The structural changes from the inactive state (purple) to the active one (green) proposed by X-ray crystallography. [Antonija Kuzmanic/IRB Barcelona]
The structural changes from the inactive state (purple) to the active one (green) proposed by X-ray crystallography. [Antonija Kuzmanic/IRB Barcelona]

Scientists at the Institute for Research in Biomedicine in Barcelona have published a study that provides an integrative picture of the p38α activation mechanism and offers new insights into the molecular effects of various molecules that regulate the enzymatic activity of this protein.

The p38α protein is a member of a family of molecules that transmit outside signals throughout the cell, thus allowing for an appropriate cell response, such as proliferation, differentiation, senescence, or death. Moreover, the participation of p38α in pathological conditions, like chronic inflammatory diseases and cancer, makes it a promising pharmacological target. In this regard, a complete picture of the activation mechanism of this protein is essential in order to design specific inhibitors that do not affect other processes.

Using computational techniques, researchers deciphered the key elements of the complex molecular mechanism underlying p38α activity. They say their paper (“Changes in the Free-Energy Landscape of p38α MAP Kinase through Its Canonical Activation and Binding Events as Studied by Enhanced Molecular Dynamics Simulations”), which appears in eLife, describes the protein activation mechanism in unprecedented detail and reconciles the apparent contradictory results reported in previous structural studies.

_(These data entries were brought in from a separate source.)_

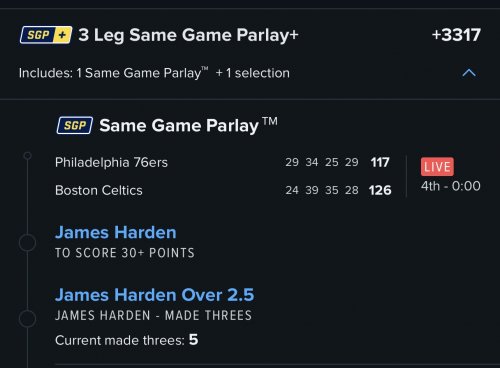Select the made threes leg status circle
This screenshot has width=500, height=368.
coord(27,318)

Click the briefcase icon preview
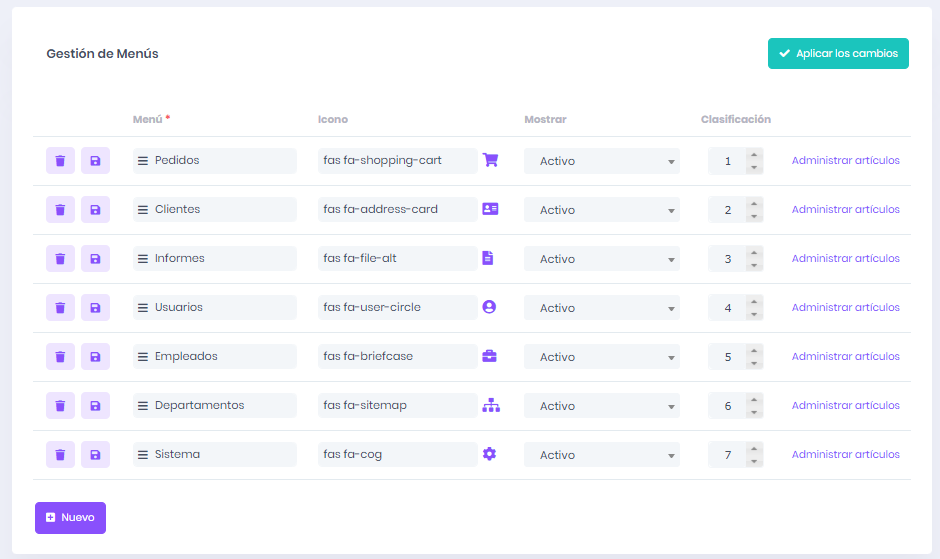click(x=489, y=356)
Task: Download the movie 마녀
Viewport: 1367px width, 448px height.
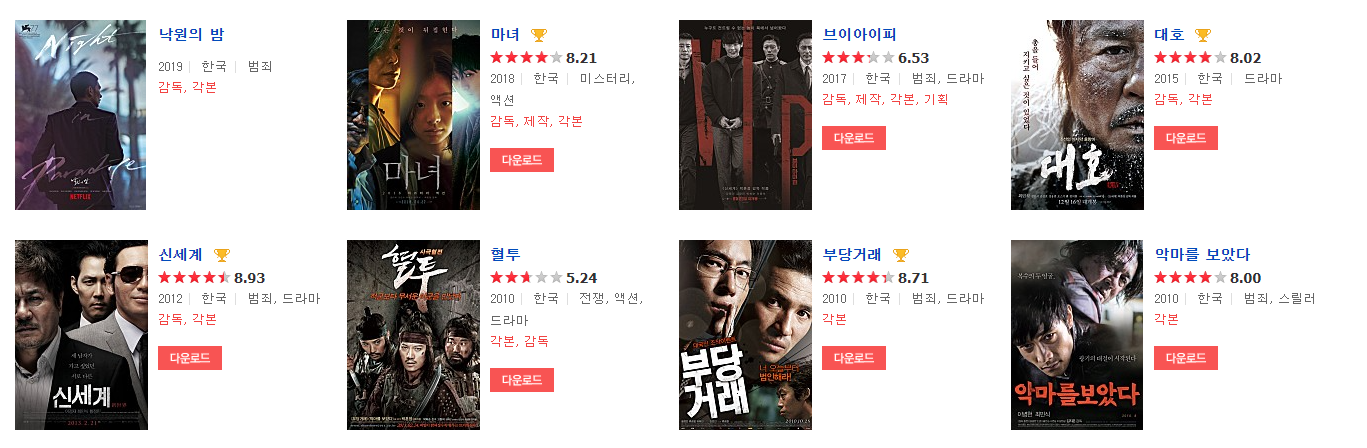Action: point(522,160)
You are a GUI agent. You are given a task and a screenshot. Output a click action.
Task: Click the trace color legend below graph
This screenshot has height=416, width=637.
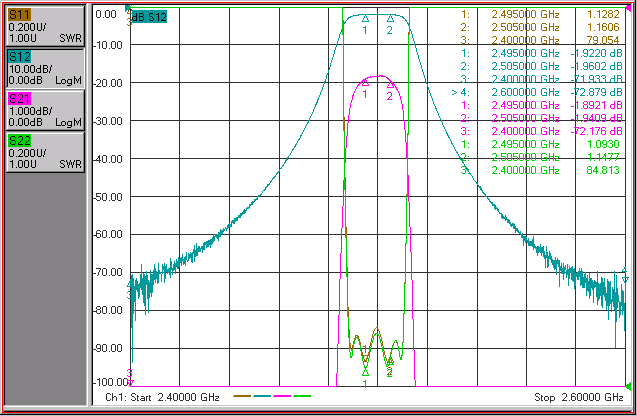[x=272, y=396]
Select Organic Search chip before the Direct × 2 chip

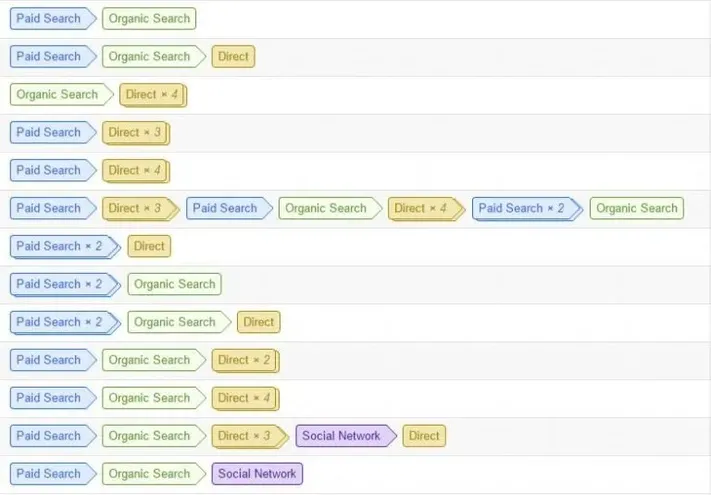154,360
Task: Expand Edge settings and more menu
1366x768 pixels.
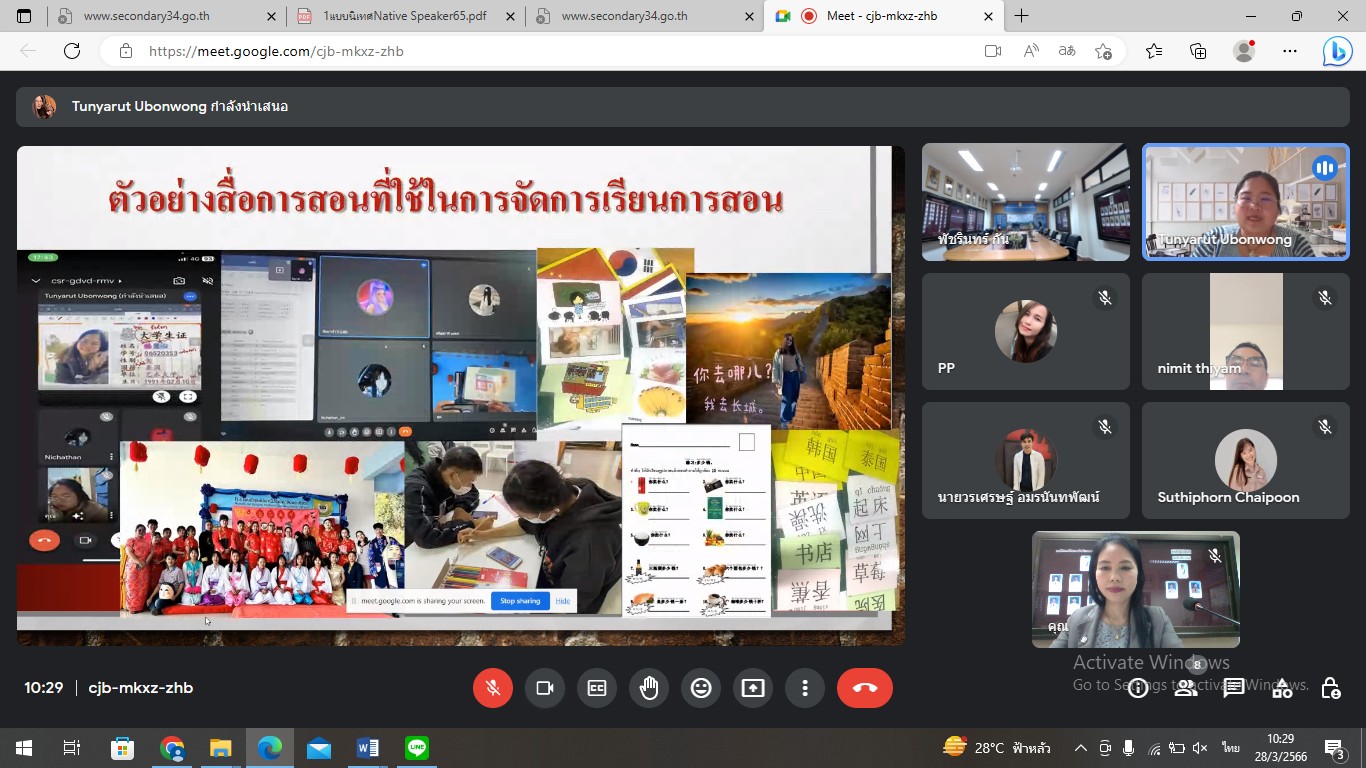Action: pyautogui.click(x=1290, y=51)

“Considering the importance of p38α for pathological processes, we hope the knowledge obtained in this study will help to target the protein with more specificity,” noted Antonija Kuzmanic, Ph.D., first author of the study and an EU Marie Curie COFUND fellow.

p38α has already been targeted for inflammatory diseases and some types of cancer. However, none of the drugs has yet made it to the market. “Our study reveals novel conformations of the protein, which could be used as a starting point in virtual screening studies aimed at uncovering new inhibitors,” explained Dr. Kuzmanic, adding that the team was also able to highlight important electrostatic interactions, which may allow the investigators to explore alternative activation pathways with increased specificity.

“We used only computational techniques. Mainly, we employed numerous molecular dynamics simulations combined with an advanced sampling technique called metadynamics,” she continued, noting that this combination has an advantage over standard molecular dynamics simulations, as it allows researchers to observe large conformational changes in a reasonable amount of computational time. 

“We are able to add statistical significance to the conformations we observed in our simulations,” she said.